▶ PROBLEM REQUIREMENTS
Every entry must be given again exactly.

------ EXERCISE MATERIAL

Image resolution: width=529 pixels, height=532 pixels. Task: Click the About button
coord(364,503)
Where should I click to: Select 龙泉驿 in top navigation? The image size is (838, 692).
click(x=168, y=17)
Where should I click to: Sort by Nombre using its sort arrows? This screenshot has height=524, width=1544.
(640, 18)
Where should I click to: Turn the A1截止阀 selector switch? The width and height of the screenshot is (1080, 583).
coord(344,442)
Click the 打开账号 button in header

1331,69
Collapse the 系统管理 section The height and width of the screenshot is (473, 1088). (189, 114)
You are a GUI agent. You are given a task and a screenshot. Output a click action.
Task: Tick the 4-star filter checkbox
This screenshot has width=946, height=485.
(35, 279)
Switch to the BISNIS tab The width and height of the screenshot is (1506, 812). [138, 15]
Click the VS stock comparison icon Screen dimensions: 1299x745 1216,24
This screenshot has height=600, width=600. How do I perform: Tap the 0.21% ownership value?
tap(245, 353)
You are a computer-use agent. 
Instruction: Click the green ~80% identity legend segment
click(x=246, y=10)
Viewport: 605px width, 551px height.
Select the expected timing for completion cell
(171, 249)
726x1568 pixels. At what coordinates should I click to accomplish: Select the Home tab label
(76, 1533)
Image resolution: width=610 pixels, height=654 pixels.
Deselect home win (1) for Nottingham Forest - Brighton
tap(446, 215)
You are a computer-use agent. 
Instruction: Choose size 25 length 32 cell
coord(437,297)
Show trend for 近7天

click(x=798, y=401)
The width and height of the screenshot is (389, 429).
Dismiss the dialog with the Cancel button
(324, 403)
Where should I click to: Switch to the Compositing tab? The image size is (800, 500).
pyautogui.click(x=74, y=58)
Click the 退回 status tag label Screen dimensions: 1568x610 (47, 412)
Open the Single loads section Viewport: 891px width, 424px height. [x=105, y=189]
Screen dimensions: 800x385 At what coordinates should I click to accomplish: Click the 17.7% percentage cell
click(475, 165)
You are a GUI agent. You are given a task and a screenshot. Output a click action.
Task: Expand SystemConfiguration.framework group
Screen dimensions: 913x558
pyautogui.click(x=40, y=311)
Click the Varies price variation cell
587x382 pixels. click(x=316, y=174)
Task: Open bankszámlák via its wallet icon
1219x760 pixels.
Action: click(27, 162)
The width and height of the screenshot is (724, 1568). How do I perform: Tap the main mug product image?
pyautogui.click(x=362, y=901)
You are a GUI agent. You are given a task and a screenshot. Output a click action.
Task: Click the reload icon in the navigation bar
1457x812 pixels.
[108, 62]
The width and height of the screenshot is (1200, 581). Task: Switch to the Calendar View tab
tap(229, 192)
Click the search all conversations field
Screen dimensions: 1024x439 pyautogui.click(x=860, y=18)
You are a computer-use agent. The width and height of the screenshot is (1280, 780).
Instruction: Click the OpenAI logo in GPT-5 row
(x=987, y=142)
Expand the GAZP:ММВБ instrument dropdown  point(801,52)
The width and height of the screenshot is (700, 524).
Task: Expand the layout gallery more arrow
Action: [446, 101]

------------

▶ YOUR RESPONSE
Image resolution: width=529 pixels, height=532 pixels. Task: Click the About button
coord(364,503)
Where should I click to: Select 龙泉驿 in top navigation? The image size is (838, 692).
click(x=168, y=17)
Where should I click to: Sort by Nombre using its sort arrows? This screenshot has height=524, width=1544.
(640, 18)
Where should I click to: Turn the A1截止阀 selector switch? The width and height of the screenshot is (1080, 583).
coord(344,442)
Click the 打开账号 button in header

1331,69
Collapse the 系统管理 section The height and width of the screenshot is (473, 1088). (189, 114)
You are a GUI agent. You are given a task and a screenshot. Output a click action.
Task: Tick the 4-star filter checkbox
This screenshot has width=946, height=485.
(35, 279)
Switch to the BISNIS tab The width and height of the screenshot is (1506, 812). [138, 15]
Click the VS stock comparison icon Screen dimensions: 1299x745 1216,24
This screenshot has height=600, width=600. How do I perform: Tap the 0.21% ownership value?
tap(245, 353)
You are a computer-use agent. 
Instruction: Click the green ~80% identity legend segment
click(x=246, y=10)
Viewport: 605px width, 551px height.
Select the expected timing for completion cell
(171, 249)
726x1568 pixels. At what coordinates should I click to accomplish: Select the Home tab label
(76, 1533)
Image resolution: width=610 pixels, height=654 pixels.
Deselect home win (1) for Nottingham Forest - Brighton
tap(446, 215)
You are a computer-use agent. 
Instruction: Choose size 25 length 32 cell
coord(437,297)
Show trend for 近7天

click(x=798, y=401)
The width and height of the screenshot is (389, 429).
Dismiss the dialog with the Cancel button
(324, 403)
Where should I click to: Switch to the Compositing tab? The image size is (800, 500).
pyautogui.click(x=74, y=58)
Click the 退回 status tag label Screen dimensions: 1568x610 (47, 412)
Open the Single loads section Viewport: 891px width, 424px height. [x=105, y=189]
Screen dimensions: 800x385 At what coordinates should I click to accomplish: Click the 17.7% percentage cell
click(475, 165)
You are a GUI agent. You are given a task and a screenshot. Output a click action.
Task: Expand SystemConfiguration.framework group
Screen dimensions: 913x558
pyautogui.click(x=40, y=311)
Click the Varies price variation cell
587x382 pixels. click(x=316, y=174)
Task: Open bankszámlák via its wallet icon
1219x760 pixels.
Action: click(27, 162)
The width and height of the screenshot is (724, 1568). How do I perform: Tap the main mug product image?
pyautogui.click(x=362, y=901)
You are a GUI agent. You are given a task and a screenshot. Output a click action.
Task: Click the reload icon in the navigation bar
1457x812 pixels.
[108, 62]
The width and height of the screenshot is (1200, 581). Task: Switch to the Calendar View tab
tap(229, 192)
Click the search all conversations field
Screen dimensions: 1024x439 pyautogui.click(x=860, y=18)
You are a computer-use agent. The width and height of the screenshot is (1280, 780).
Instruction: Click the OpenAI logo in GPT-5 row
(x=987, y=142)
Expand the GAZP:ММВБ instrument dropdown  point(801,52)
The width and height of the screenshot is (700, 524).
Task: Expand the layout gallery more arrow
Action: [446, 101]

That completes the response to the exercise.